WORK REQUIRED:
Below are records; reproduce exactly the lines from the one that has "About (317, 51)" through the one that has "ydeevne (867, 815)", ends included, and nothing more.

--- RECORDS Enclosed Below ---

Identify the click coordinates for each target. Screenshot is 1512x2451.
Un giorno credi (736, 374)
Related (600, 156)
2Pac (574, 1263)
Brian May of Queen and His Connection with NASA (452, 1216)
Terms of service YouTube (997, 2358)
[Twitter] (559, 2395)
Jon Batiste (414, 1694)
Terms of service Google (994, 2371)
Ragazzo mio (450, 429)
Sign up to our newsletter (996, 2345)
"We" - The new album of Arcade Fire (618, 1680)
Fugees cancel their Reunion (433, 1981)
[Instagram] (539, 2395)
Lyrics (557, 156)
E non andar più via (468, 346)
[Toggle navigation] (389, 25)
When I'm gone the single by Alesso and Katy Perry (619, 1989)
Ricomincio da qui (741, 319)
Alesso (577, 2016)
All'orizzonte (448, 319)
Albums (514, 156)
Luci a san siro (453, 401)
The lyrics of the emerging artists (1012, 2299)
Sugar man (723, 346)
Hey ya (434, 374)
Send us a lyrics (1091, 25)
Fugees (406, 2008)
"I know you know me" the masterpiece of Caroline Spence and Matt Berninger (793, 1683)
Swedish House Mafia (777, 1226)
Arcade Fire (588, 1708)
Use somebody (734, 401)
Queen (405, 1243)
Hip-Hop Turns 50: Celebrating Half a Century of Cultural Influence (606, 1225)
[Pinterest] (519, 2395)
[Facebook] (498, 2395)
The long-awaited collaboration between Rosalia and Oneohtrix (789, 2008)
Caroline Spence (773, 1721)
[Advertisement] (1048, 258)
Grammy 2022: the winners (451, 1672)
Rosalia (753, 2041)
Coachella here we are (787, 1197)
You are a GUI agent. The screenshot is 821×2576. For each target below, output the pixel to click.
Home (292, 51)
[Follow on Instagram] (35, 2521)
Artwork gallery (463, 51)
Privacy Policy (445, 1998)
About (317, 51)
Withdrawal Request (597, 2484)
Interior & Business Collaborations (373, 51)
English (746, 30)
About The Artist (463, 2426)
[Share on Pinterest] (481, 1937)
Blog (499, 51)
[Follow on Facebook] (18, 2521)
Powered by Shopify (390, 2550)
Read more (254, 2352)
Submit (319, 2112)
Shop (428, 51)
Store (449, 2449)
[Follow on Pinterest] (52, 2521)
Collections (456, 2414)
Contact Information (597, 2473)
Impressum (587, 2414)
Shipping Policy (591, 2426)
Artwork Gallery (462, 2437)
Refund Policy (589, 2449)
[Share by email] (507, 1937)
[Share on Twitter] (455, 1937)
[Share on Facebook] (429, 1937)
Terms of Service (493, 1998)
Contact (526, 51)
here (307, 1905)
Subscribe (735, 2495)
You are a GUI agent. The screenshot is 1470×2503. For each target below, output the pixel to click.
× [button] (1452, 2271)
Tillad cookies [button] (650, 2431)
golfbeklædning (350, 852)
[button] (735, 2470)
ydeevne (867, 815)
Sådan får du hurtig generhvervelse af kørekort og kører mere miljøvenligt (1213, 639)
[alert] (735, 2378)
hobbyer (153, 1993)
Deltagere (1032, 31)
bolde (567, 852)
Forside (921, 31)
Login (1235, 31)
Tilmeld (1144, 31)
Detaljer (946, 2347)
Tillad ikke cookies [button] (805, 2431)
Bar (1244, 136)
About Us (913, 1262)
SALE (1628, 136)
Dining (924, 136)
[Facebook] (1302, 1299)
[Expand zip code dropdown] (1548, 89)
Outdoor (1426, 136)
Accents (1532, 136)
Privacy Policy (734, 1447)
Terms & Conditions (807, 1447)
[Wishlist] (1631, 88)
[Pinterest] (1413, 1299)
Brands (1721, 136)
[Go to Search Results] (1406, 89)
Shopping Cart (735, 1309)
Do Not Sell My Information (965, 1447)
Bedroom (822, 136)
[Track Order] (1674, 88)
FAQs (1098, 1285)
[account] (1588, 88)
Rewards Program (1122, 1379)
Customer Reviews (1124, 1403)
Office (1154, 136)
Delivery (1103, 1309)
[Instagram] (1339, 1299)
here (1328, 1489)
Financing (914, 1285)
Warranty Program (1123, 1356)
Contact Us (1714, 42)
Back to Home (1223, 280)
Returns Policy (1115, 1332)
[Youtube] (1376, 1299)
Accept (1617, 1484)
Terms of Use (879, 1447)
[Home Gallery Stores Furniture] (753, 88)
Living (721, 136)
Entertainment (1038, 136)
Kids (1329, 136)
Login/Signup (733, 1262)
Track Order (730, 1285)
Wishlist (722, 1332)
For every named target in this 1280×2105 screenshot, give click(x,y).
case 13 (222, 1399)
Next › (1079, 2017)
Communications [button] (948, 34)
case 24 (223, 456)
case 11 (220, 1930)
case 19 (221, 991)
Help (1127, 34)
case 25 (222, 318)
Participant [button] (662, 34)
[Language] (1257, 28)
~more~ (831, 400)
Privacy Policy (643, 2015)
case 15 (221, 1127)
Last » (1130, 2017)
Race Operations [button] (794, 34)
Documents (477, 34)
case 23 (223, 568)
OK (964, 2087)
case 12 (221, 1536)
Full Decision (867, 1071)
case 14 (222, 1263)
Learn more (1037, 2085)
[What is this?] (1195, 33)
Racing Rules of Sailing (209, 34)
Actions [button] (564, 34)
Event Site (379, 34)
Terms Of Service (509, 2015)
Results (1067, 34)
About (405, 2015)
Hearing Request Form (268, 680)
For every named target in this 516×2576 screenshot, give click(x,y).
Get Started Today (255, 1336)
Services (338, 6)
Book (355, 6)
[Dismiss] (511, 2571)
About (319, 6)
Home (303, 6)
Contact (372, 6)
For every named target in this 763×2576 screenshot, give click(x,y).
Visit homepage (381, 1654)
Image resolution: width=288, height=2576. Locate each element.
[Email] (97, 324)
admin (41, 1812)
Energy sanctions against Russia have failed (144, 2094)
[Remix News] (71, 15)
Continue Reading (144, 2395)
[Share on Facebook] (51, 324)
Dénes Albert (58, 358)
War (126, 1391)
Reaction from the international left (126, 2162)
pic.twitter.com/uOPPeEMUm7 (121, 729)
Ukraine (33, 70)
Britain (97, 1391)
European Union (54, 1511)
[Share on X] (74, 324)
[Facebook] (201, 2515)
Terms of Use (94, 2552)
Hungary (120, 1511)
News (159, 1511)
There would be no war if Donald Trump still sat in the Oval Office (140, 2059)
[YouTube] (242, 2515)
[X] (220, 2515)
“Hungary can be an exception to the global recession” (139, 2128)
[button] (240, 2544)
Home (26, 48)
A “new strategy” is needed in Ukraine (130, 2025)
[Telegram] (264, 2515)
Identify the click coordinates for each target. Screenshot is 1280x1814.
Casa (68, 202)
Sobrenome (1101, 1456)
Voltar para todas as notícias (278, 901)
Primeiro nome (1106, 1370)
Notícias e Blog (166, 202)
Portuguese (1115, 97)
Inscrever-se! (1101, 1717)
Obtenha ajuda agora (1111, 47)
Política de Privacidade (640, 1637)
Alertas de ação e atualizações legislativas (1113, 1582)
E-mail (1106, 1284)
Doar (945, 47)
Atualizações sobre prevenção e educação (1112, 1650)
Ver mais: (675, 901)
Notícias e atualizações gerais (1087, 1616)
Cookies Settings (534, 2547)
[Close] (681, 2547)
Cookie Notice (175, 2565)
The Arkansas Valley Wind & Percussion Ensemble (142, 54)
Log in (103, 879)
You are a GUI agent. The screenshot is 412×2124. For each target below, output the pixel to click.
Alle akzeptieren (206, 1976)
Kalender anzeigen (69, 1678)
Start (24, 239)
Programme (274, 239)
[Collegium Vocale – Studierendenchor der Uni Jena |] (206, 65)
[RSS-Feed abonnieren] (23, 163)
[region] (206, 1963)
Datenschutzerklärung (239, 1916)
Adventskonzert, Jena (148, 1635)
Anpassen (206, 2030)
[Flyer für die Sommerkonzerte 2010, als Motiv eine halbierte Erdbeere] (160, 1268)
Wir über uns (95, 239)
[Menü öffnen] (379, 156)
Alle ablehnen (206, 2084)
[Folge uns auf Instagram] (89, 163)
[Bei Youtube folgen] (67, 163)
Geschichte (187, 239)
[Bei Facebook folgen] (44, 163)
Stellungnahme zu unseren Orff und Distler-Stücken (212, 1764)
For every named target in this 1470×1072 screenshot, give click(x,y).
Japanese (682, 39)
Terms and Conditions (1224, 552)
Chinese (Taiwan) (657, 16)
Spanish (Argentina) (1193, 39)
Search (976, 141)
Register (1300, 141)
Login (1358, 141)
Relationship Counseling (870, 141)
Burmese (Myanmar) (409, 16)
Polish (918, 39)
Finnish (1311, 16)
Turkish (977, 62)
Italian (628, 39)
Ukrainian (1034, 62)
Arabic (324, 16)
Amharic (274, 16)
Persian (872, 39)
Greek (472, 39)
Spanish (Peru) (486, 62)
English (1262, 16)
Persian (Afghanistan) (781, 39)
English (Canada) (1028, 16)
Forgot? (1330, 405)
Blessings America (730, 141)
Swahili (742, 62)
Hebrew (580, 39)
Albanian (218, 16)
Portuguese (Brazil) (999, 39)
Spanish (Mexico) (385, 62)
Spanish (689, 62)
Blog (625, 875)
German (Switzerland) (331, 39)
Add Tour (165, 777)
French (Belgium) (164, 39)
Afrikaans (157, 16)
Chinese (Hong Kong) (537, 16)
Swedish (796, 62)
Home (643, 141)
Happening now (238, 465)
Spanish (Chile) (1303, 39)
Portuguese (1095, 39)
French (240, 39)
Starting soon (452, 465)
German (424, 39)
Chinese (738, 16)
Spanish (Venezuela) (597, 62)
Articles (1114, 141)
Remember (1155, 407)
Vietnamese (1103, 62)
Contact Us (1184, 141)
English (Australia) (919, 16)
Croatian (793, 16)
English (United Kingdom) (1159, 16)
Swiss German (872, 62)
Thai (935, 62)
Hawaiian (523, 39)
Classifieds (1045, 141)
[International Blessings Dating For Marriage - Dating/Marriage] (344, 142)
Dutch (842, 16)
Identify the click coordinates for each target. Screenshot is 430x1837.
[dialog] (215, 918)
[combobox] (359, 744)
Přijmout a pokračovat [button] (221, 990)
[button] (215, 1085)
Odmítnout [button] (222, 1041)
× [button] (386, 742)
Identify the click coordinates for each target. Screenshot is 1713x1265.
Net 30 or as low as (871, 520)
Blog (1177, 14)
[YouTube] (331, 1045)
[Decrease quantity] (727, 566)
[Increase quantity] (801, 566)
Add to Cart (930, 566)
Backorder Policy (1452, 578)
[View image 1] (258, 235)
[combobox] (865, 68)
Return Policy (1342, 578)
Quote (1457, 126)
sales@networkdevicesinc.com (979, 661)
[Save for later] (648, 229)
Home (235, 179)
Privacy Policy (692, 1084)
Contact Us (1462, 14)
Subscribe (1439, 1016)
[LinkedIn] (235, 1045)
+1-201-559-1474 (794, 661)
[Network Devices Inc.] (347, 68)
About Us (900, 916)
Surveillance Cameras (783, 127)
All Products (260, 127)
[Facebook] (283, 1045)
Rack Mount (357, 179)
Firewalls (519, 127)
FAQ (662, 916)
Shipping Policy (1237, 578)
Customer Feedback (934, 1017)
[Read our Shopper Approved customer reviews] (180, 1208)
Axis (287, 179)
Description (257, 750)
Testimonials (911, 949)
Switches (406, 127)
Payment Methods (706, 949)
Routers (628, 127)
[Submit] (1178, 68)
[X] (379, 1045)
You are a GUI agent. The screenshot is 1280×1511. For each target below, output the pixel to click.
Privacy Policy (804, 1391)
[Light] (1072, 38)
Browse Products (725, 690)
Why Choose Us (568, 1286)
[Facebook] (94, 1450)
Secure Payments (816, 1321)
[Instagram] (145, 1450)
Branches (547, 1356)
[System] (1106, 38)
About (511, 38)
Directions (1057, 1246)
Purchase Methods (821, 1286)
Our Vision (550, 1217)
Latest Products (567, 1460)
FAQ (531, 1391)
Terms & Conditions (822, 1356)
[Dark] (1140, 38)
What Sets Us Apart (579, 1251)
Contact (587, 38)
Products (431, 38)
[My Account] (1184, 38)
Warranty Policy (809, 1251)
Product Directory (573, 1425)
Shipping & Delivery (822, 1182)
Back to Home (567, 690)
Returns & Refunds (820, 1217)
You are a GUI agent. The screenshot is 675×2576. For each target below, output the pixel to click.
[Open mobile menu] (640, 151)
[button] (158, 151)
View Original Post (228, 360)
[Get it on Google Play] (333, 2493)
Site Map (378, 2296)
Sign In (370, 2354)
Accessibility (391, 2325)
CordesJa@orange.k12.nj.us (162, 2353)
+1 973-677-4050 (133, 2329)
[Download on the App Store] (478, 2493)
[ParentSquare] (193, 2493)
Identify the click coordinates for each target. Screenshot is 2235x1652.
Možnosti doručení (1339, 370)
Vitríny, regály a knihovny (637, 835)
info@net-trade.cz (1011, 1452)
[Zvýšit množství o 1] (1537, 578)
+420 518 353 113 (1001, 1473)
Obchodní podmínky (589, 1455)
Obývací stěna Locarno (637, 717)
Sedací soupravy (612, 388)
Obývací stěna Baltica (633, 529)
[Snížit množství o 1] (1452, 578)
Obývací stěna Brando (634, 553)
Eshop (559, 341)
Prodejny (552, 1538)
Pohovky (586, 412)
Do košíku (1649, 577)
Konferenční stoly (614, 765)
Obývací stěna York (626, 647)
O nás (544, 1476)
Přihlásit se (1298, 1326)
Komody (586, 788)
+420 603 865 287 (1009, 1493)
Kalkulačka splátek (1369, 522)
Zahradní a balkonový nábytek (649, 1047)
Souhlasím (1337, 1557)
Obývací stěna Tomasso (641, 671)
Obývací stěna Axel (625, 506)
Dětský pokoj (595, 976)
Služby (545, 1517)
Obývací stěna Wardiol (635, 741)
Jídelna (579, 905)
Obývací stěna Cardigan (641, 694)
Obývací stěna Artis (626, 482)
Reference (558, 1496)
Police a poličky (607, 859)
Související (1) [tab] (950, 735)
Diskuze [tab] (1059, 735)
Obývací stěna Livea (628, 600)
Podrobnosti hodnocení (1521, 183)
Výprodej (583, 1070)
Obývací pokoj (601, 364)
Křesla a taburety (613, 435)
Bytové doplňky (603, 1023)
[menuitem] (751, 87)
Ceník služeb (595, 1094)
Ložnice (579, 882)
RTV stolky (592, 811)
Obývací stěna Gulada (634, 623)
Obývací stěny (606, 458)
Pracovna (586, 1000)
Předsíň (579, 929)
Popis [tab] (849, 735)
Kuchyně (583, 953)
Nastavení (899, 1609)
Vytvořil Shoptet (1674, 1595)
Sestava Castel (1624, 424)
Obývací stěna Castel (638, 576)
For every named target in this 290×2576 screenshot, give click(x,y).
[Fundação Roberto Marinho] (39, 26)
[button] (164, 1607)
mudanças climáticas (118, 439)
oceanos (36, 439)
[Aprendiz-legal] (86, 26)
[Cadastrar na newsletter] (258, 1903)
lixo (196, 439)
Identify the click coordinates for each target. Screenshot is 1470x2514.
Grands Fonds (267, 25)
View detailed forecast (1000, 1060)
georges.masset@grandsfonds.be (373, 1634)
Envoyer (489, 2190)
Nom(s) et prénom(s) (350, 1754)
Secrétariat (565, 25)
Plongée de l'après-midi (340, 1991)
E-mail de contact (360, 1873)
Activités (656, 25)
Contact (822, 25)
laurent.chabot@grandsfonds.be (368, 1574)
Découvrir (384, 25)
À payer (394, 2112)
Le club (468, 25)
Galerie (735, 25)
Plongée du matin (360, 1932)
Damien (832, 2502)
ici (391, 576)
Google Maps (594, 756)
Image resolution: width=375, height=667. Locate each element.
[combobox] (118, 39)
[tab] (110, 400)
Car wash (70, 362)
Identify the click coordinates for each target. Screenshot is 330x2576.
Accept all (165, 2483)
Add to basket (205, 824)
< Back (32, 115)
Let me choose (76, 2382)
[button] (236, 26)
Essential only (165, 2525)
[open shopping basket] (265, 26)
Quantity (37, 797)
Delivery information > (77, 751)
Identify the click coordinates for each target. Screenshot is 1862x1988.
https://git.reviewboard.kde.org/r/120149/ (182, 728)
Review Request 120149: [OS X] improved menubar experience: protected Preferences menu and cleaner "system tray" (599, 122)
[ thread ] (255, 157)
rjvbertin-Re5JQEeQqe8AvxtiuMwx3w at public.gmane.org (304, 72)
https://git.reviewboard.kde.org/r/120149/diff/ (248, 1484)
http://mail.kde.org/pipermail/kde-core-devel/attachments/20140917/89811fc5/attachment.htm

--- End of Enclosed RECORDS ---

ANSWER:
About (317, 51)
Withdrawal Request (597, 2484)
Interior & Business Collaborations (373, 51)
English (746, 30)
About The Artist (463, 2426)
[Share on Pinterest] (481, 1937)
Blog (499, 51)
[Follow on Facebook] (18, 2521)
Powered by Shopify (390, 2550)
Read more (254, 2352)
Submit (319, 2112)
Shop (428, 51)
Store (449, 2449)
[Follow on Pinterest] (52, 2521)
Collections (456, 2414)
Contact Information (597, 2473)
Impressum (587, 2414)
Shipping Policy (591, 2426)
Artwork Gallery (462, 2437)
Refund Policy (589, 2449)
[Share by email] (507, 1937)
[Share on Twitter] (455, 1937)
[Share on Facebook] (429, 1937)
Terms of Service (493, 1998)
Contact (526, 51)
here (307, 1905)
Subscribe (735, 2495)
You are a GUI agent. The screenshot is 1470×2503. For each target below, output the pixel to click.
× [button] (1452, 2271)
Tillad cookies [button] (650, 2431)
golfbeklædning (350, 852)
[button] (735, 2470)
ydeevne (867, 815)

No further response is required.